▶ _Task requirements_: Every line below from the one containing "Consumables & Supplies (486, 145)" through the one containing "[Advertisement] (325, 668)" must be transcribed exactly. Omit all lines outside that stretch.

▶ _Saved entries_:

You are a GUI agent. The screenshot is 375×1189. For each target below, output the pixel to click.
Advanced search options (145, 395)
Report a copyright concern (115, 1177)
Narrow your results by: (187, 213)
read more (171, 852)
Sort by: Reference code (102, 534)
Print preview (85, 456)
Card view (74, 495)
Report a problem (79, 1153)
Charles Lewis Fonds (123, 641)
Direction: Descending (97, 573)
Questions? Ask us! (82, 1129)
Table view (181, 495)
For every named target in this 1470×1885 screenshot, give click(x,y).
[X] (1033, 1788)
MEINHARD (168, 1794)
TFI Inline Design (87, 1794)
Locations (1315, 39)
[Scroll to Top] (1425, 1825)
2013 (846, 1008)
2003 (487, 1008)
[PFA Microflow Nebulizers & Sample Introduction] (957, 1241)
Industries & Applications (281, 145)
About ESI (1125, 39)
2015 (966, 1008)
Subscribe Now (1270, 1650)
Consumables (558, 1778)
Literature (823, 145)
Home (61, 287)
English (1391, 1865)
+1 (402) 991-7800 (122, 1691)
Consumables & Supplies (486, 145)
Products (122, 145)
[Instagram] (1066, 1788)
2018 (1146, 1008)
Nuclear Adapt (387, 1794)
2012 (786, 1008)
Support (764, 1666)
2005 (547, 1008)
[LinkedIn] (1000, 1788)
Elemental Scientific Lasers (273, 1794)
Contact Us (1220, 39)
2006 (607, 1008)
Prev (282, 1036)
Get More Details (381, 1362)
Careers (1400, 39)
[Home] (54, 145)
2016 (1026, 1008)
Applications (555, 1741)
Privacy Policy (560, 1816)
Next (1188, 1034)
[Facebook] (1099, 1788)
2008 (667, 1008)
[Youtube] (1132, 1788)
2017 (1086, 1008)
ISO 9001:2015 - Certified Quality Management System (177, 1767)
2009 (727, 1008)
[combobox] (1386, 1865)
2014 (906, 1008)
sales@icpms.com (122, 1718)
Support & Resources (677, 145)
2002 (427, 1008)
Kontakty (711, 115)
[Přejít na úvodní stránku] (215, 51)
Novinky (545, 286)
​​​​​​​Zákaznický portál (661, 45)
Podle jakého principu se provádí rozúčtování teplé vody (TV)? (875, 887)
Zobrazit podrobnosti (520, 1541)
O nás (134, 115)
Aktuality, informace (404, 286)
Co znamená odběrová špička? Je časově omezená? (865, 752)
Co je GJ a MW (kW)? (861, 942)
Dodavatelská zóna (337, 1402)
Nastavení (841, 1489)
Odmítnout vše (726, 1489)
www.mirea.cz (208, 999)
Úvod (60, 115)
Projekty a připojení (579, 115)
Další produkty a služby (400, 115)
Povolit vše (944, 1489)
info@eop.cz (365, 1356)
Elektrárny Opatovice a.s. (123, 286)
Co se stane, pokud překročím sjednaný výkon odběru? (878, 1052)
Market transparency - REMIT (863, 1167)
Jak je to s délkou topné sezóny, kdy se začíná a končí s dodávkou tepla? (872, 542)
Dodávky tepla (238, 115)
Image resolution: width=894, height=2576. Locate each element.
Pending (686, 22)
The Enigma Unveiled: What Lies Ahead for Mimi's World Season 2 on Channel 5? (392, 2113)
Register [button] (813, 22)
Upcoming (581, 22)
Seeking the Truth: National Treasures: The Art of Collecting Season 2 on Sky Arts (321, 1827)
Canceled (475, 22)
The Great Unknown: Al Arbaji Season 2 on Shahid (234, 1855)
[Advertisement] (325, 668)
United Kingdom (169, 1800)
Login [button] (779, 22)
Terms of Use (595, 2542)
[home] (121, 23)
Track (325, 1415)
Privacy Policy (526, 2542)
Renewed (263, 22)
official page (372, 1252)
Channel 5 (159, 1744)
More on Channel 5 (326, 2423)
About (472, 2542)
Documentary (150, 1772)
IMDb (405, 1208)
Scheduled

▶ _Task solution_:
Consumables & Supplies (486, 145)
Products (122, 145)
[Instagram] (1066, 1788)
2018 (1146, 1008)
Nuclear Adapt (387, 1794)
2012 (786, 1008)
Support (764, 1666)
2005 (547, 1008)
[LinkedIn] (1000, 1788)
Elemental Scientific Lasers (273, 1794)
Contact Us (1220, 39)
2006 (607, 1008)
Prev (282, 1036)
Get More Details (381, 1362)
Careers (1400, 39)
[Home] (54, 145)
2016 (1026, 1008)
Applications (555, 1741)
Privacy Policy (560, 1816)
Next (1188, 1034)
[Facebook] (1099, 1788)
2008 (667, 1008)
[Youtube] (1132, 1788)
2017 (1086, 1008)
ISO 9001:2015 - Certified Quality Management System (177, 1767)
2009 (727, 1008)
[combobox] (1386, 1865)
2014 (906, 1008)
sales@icpms.com (122, 1718)
Support & Resources (677, 145)
2002 (427, 1008)
Kontakty (711, 115)
[Přejít na úvodní stránku] (215, 51)
Novinky (545, 286)
​​​​​​​Zákaznický portál (661, 45)
Podle jakého principu se provádí rozúčtování teplé vody (TV)? (875, 887)
Zobrazit podrobnosti (520, 1541)
O nás (134, 115)
Aktuality, informace (404, 286)
Co znamená odběrová špička? Je časově omezená? (865, 752)
Co je GJ a MW (kW)? (861, 942)
Dodavatelská zóna (337, 1402)
Nastavení (841, 1489)
Odmítnout vše (726, 1489)
www.mirea.cz (208, 999)
Úvod (60, 115)
Projekty a připojení (579, 115)
Další produkty a služby (400, 115)
Povolit vše (944, 1489)
info@eop.cz (365, 1356)
Elektrárny Opatovice a.s. (123, 286)
Co se stane, pokud překročím sjednaný výkon odběru? (878, 1052)
Market transparency - REMIT (863, 1167)
Jak je to s délkou topné sezóny, kdy se začíná a končí s dodávkou tepla? (872, 542)
Dodávky tepla (238, 115)
Image resolution: width=894, height=2576. Locate each element.
Pending (686, 22)
The Enigma Unveiled: What Lies Ahead for Mimi's World Season 2 on Channel 5? (392, 2113)
Register [button] (813, 22)
Upcoming (581, 22)
Seeking the Truth: National Treasures: The Art of Collecting Season 2 on Sky Arts (321, 1827)
Canceled (475, 22)
The Great Unknown: Al Arbaji Season 2 on Shahid (234, 1855)
[Advertisement] (325, 668)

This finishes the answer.